鮎川義介は日産自動車や日本鉱業などを傘下においた日本産業(日産)グループの創始者として知られる。戦前、軍部が中国東北部に建てた満州国に日産グループの本拠を移し、社名を満州重工業開発と改めて総裁に就任した。戦後は戦犯容疑で巣鴨拘置所暮らしを余儀なくされ、その後は中小企業の育成に力を注いだ。
満州の開発に取り組んだ鮎川には軍国主義の印象がつきまとうが、実はグローバル感覚に富んでいた様子を丁寧に調べて描いている。日中戦争の泥沼化で実らなかったが、満州に大規模な米国資本を導入しようと、水面下で米政府関係者らと懸命に交渉していた。
米資本を取り入れることで統制経済を和らげようとした。世界が発展するにはブロック経済を壊し、自由貿易を復活させなければならないと鮎川は考えていた。満州で実践をめざしたわけだ。
グローバル化が急速に進む今、鮎川のような構想力は日本に強く求められるものだ。環太平洋経済連携協定(TPP)交渉をめぐっては、政府は交渉への参加表明すら先送りしている。

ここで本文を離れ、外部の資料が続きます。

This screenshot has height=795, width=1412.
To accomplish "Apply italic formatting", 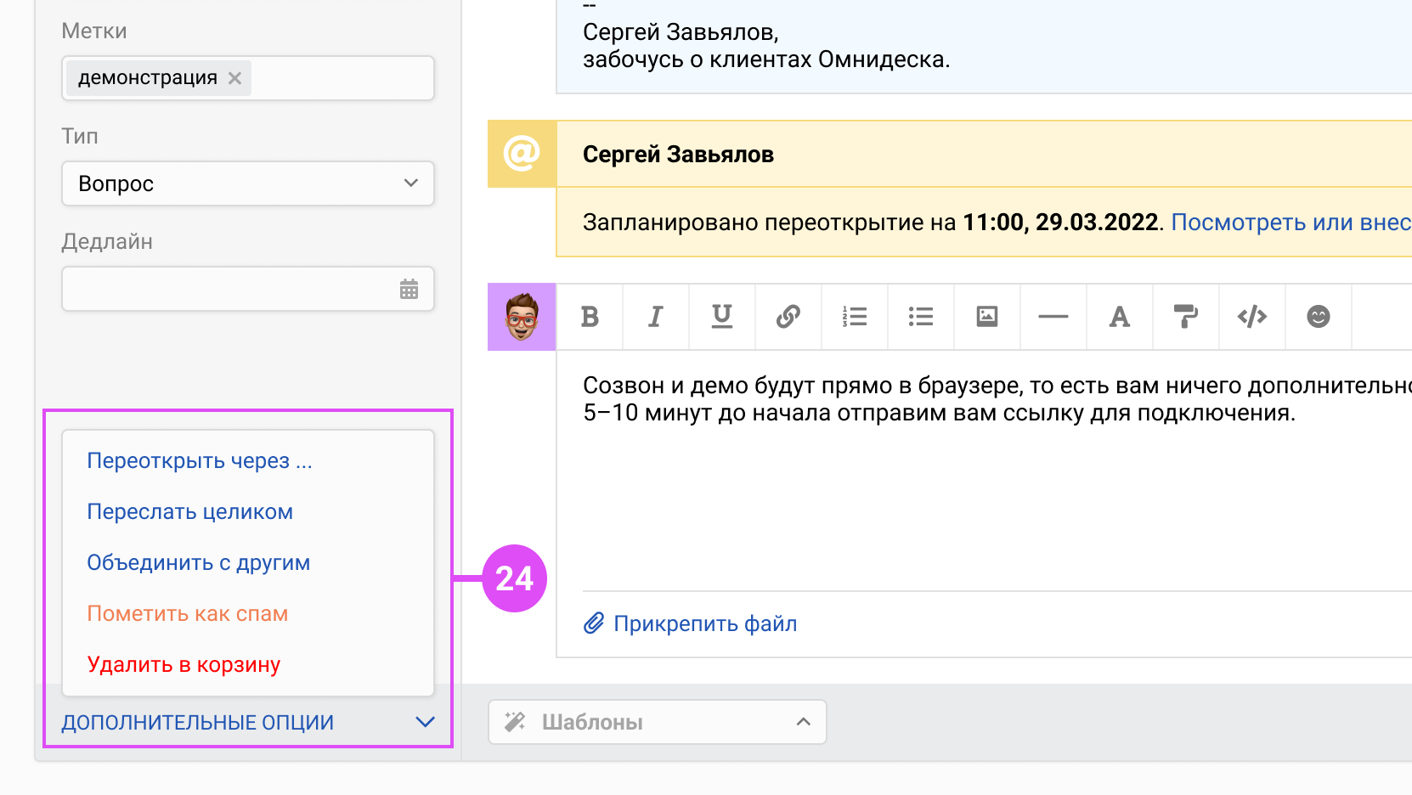I will click(x=654, y=317).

世界のなかで日本の影は薄くなるばかりだ。
戦後、鮎川は、中小企業の成長性は大企業に引けをとらないとみて、今でいうベンチャーキャピタルを興した。
大企業の下請けや系列企業が広がり、鮎川の中小企業育成の構想は挫折したが、現在は経済を活性化するために起業の支援が課題になっている。鮎川に先見性があったというべきだろう。
鮎川は政官財の結びつきを強めるなかで日産グループの事業を拡大してきた。こうした政府に保護されての経営は、すでに成り立つ時代ではない。
だが、広い視野で成長の見取り図を描く力はますます重要になっている。投資家重視のあまり、短期の業績に目が向く傾向もある。鮎川が経営者に警鐘を鳴らしているようにみえる。